Farming Thread

kel

Pelican
On the subject of budgeting, can I ask how much you're spending on some of this stuff? I mean, the whole land acquisition and stuff is interesting, but even just deciding fencing and stuff, if some kind of machinery is a wise investment, etc.
 

NoMoreTO

Ostrich
The biggest expense will be a post pounder, which will cost between 1 - 4K depending on if I go used, gently used, or new. We have a couple tractors in the family I am leveraging for the install. Right now I am trying to determine exactly what type of fence I want, and from there I'll be creating a detailed budget. Right now I have high level estimates on each task, and then as I reach it I figure the vendor and come up with a specific budget. But yes, you gotta have a budget.

I've found the following below vendor to be a good sample of all the different options. I used sites like these for estimates, then look into local vendors as I get closer.
Fencing Website
 

kel

Pelican
Assuming the logistics weren't a problem (you had nothing tying you to a particular place, you could find an affordable plot), where in the US would people think is the best place for having a small rotational grazing operation?

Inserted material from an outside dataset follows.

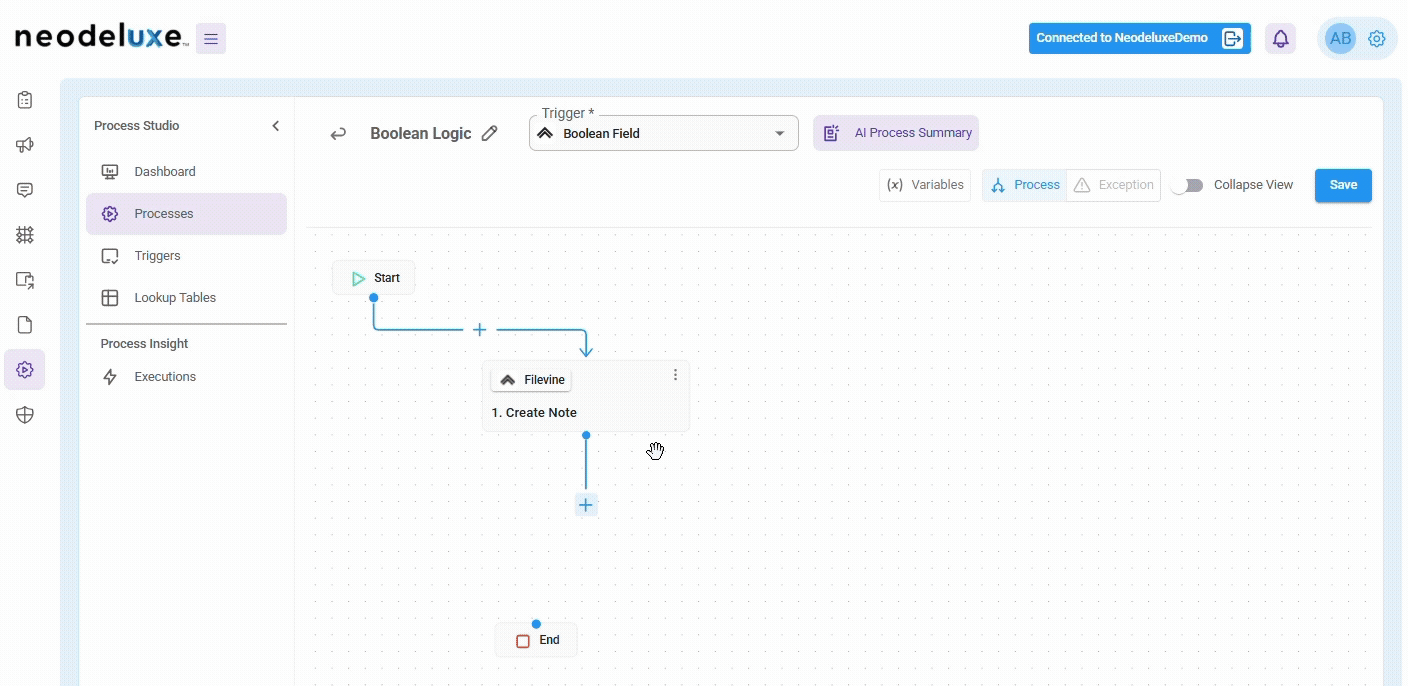1408x686 pixels.
Task: Click the AB user avatar
Action: [1339, 39]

Where "best" means good climate for lush grass that can be grazed year round (which is apparently possible even in deep snow, according to Greg Judy, so doesn't have to be the deep south), ideally has low risk of other weather hazards like hurricanes and tornadoes, is far enough away from a globohomo city to minimize their influence in local life and politics but close enough to some kind of small city for needs that arise, etc.

(somewhat inspired by this thread https://www.rooshvforum.com/threads/finding-allies-deciding-locations.37774/)
 

NoMoreTO

Ostrich
I'm not familiar with the US farm prices state by state, or where is best, but I would venture to guess a small grazing location can be just about anywhere.

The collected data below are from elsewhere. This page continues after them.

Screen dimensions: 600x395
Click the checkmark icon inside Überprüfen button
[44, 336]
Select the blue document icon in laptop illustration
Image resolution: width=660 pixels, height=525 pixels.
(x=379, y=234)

Here in Canada, the prices in the province of Ontario are significantly higher than out in Alberta, part of this is justified by yield/heat units but part of it is just that Alberta is lower cost farming as there aren't dairy operations out that way driving up the land prices. Also, if you are planning to sell locally, there is an advantage to being close to a city where the land prices are higher.

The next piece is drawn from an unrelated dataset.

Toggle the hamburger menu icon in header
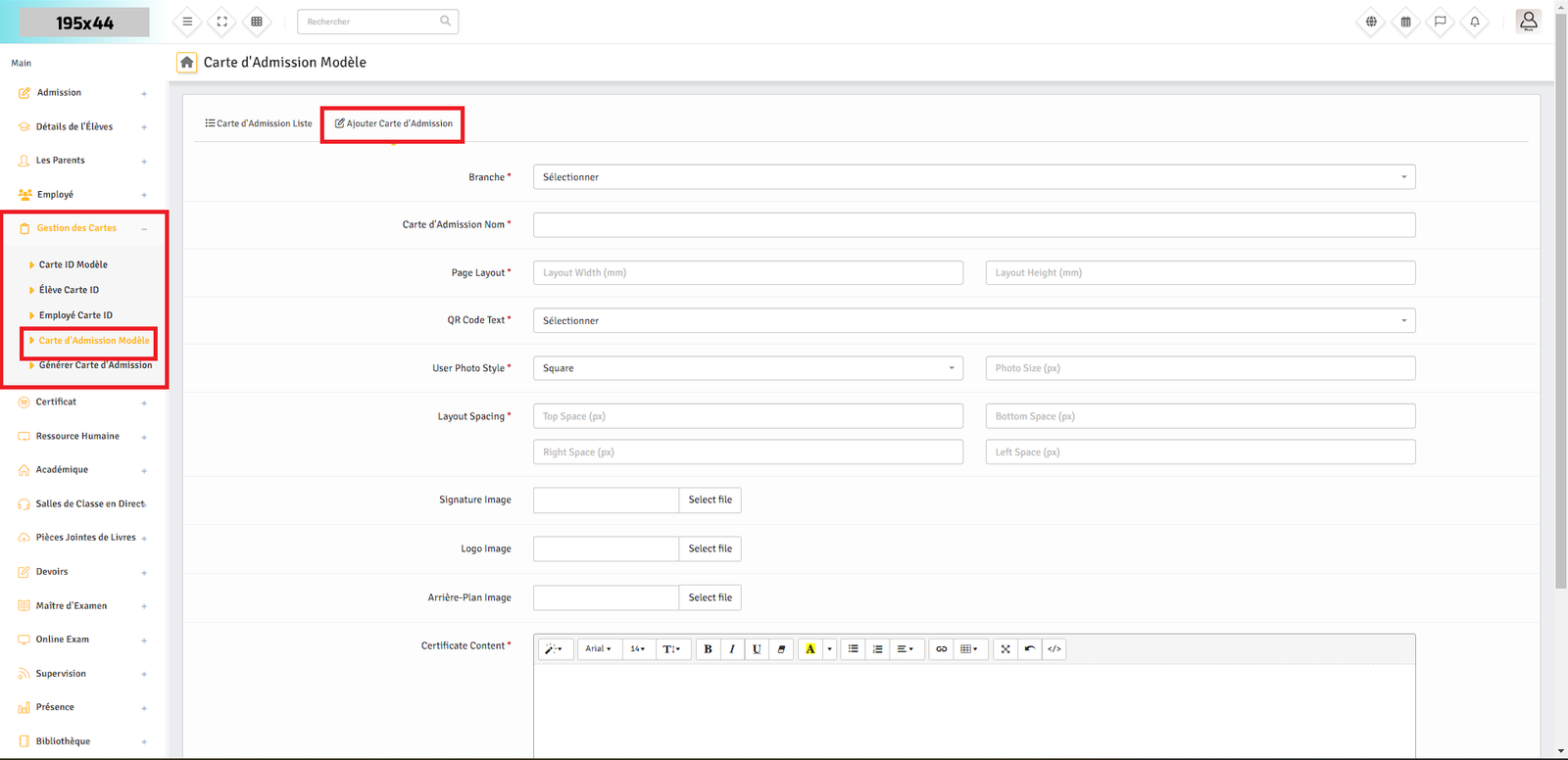The image size is (1568, 760). coord(187,22)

I would choose based on where you want to live. If your operation is indeed small, than the cost of the land might not be your major cost, but the homestead, animals, work, fencing, etc. Do you know what animals you want to have and how many acres? This might be a determining factor, you can't leave animals outside in North Dakota I would guess. Personally I would love to be in N. Carolina, I spent some time down there.
 

kel

Pelican
I mentioned North Carolina previously, actually, because somehow it seems like a happy medium - warmer than up north so you get more grass, but still not the deep south (I'm from the north, between too cold or too hot I'll take too cold any day of the week, I just am still confused about how this winter grazing thing works so I'm looking for somewhere with less snow). I'm planning to start with just a few acres. My ideal, I guess, is maybe 20 acres on which I rotationally graze cows and follow the layer hens behind them and have a few pigs as my organic waste disposal, and over time I'd like to try other stuff - ducks, sheep,whatever. All pie-in-the-sky, now, but something I think about a lot. Anyways, I'm imagining starting on something like 6 acres, then moving up to 20, and this is all further complicated by the fact that I'm trying to move several people out there with me to make a little community, so that's more land (for both living and working), and perhaps we want to pool those resources....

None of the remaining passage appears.